▶

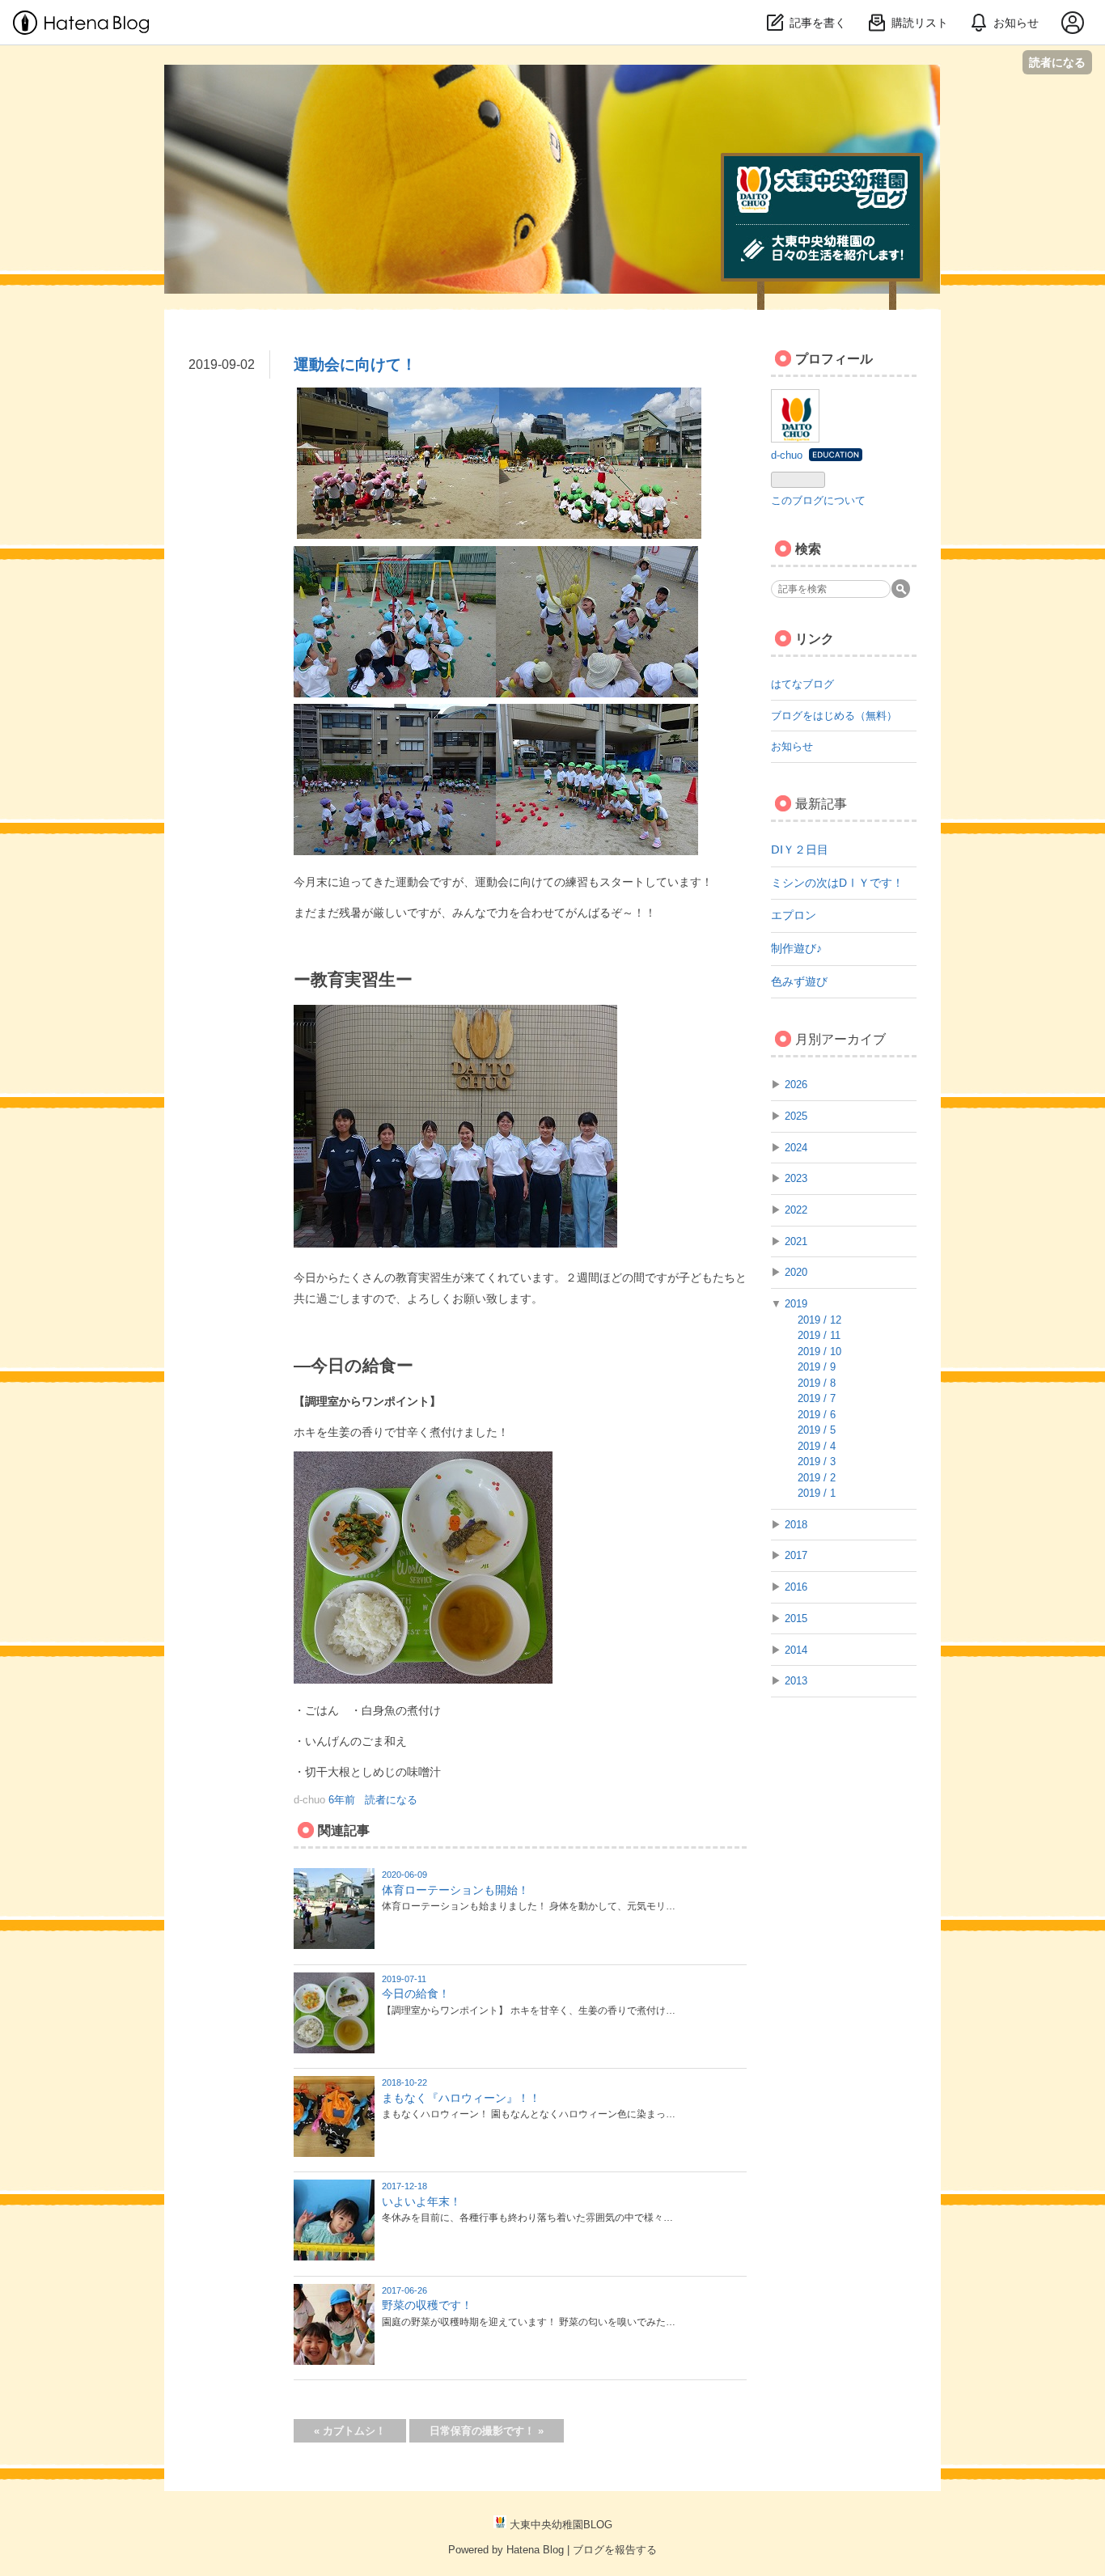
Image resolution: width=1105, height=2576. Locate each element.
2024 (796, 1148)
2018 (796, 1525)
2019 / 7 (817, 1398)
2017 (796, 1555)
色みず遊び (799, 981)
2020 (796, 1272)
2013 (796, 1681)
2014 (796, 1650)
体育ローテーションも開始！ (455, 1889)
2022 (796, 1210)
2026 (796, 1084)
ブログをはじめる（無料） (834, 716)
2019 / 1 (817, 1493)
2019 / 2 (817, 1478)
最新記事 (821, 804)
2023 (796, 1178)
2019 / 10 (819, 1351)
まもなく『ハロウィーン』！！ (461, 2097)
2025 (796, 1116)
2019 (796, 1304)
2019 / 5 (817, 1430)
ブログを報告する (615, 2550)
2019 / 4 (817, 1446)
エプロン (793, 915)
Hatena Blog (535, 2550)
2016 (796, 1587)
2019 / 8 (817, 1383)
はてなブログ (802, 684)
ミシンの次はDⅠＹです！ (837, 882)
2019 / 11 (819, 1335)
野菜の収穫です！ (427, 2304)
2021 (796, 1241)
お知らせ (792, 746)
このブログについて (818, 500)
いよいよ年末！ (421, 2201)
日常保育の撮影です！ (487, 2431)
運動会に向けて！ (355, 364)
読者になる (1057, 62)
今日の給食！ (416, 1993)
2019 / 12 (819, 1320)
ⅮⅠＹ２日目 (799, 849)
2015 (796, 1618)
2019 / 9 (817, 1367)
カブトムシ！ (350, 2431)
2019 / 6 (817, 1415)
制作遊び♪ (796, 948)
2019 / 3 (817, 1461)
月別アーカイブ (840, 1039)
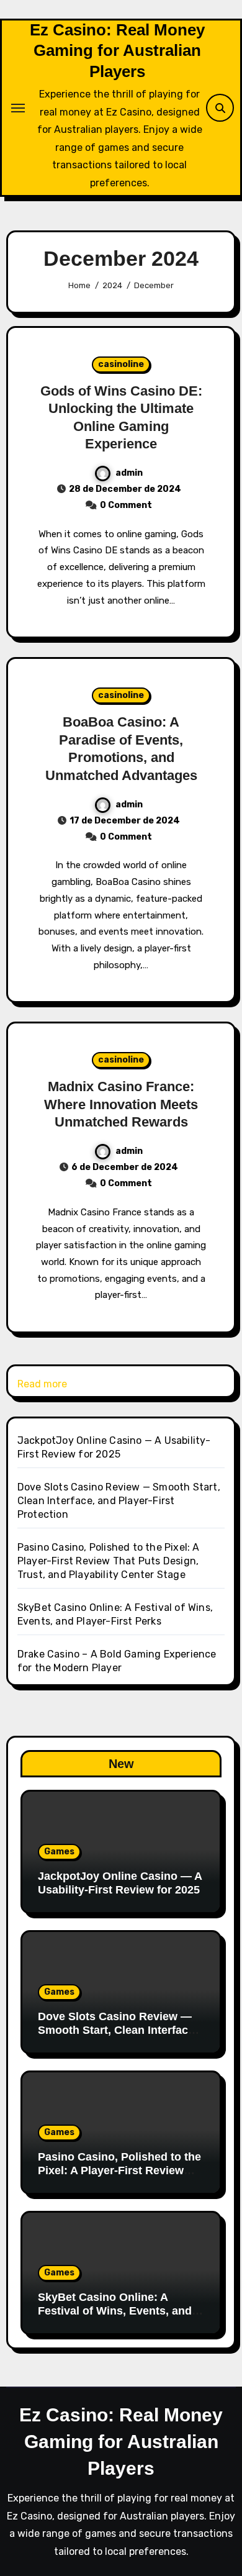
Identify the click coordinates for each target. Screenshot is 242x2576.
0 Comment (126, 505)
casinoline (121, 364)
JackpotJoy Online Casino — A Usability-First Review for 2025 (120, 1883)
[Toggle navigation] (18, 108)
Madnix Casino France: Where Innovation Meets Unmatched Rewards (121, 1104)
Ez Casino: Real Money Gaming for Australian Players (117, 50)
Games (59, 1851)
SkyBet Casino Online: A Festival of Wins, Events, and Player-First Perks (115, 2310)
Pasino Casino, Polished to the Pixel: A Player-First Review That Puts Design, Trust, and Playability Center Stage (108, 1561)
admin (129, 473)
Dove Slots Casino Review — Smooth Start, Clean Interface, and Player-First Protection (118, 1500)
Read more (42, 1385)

◀

Directions for this task:
Give back all the data exactly, minus pictures.

Solution to this exercise:
Image resolution: width=1105, height=2576. Locate each element.
2024 (796, 1148)
2018 (796, 1525)
2019 / 7 (817, 1398)
2017 (796, 1555)
色みず遊び (799, 981)
2020 (796, 1272)
2013 (796, 1681)
2014 (796, 1650)
体育ローテーションも開始！ (455, 1889)
2022 (796, 1210)
2026 (796, 1084)
ブログをはじめる（無料） (834, 716)
2019 / 1 (817, 1493)
2019 / 2 (817, 1478)
最新記事 (821, 804)
2023 (796, 1178)
2019 / 10 (819, 1351)
まもなく『ハロウィーン』！！ (461, 2097)
2025 (796, 1116)
2019 (796, 1304)
2019 / 5 (817, 1430)
ブログを報告する (615, 2550)
2019 / 4 (817, 1446)
エプロン (793, 915)
Hatena Blog (535, 2550)
2016 (796, 1587)
2019 / 8 (817, 1383)
はてなブログ (802, 684)
ミシンの次はDⅠＹです！ (837, 882)
2019 / 11 (819, 1335)
野菜の収穫です！ (427, 2304)
2021 (796, 1241)
お知らせ (792, 746)
このブログについて (818, 500)
いよいよ年末！ (421, 2201)
日常保育の撮影です！ (487, 2431)
運動会に向けて！ (355, 364)
読者になる (1057, 62)
今日の給食！ (416, 1993)
2019 / 12 (819, 1320)
ⅮⅠＹ２日目 (799, 849)
2015 (796, 1618)
2019 / 9 (817, 1367)
カブトムシ！ (350, 2431)
2019 / 6 (817, 1415)
制作遊び♪ (796, 948)
2019 / 3 (817, 1461)
月別アーカイブ (840, 1039)
Identify the click coordinates for each target. Screenshot is 242x2576.
0 Comment (126, 505)
casinoline (121, 364)
JackpotJoy Online Casino — A Usability-First Review for 2025 (120, 1883)
[Toggle navigation] (18, 108)
Madnix Casino France: Where Innovation Meets Unmatched Rewards (121, 1104)
Ez Casino: Real Money Gaming for Australian Players (117, 50)
Games (59, 1851)
SkyBet Casino Online: A Festival of Wins, Events, and Player-First Perks (115, 2310)
Pasino Casino, Polished to the Pixel: A Player-First Review That Puts Design, Trust, and Playability Center Stage (108, 1561)
admin (129, 473)
Dove Slots Casino Review — Smooth Start, Clean Interface, and Player-First Protection (118, 1500)
Read more (42, 1385)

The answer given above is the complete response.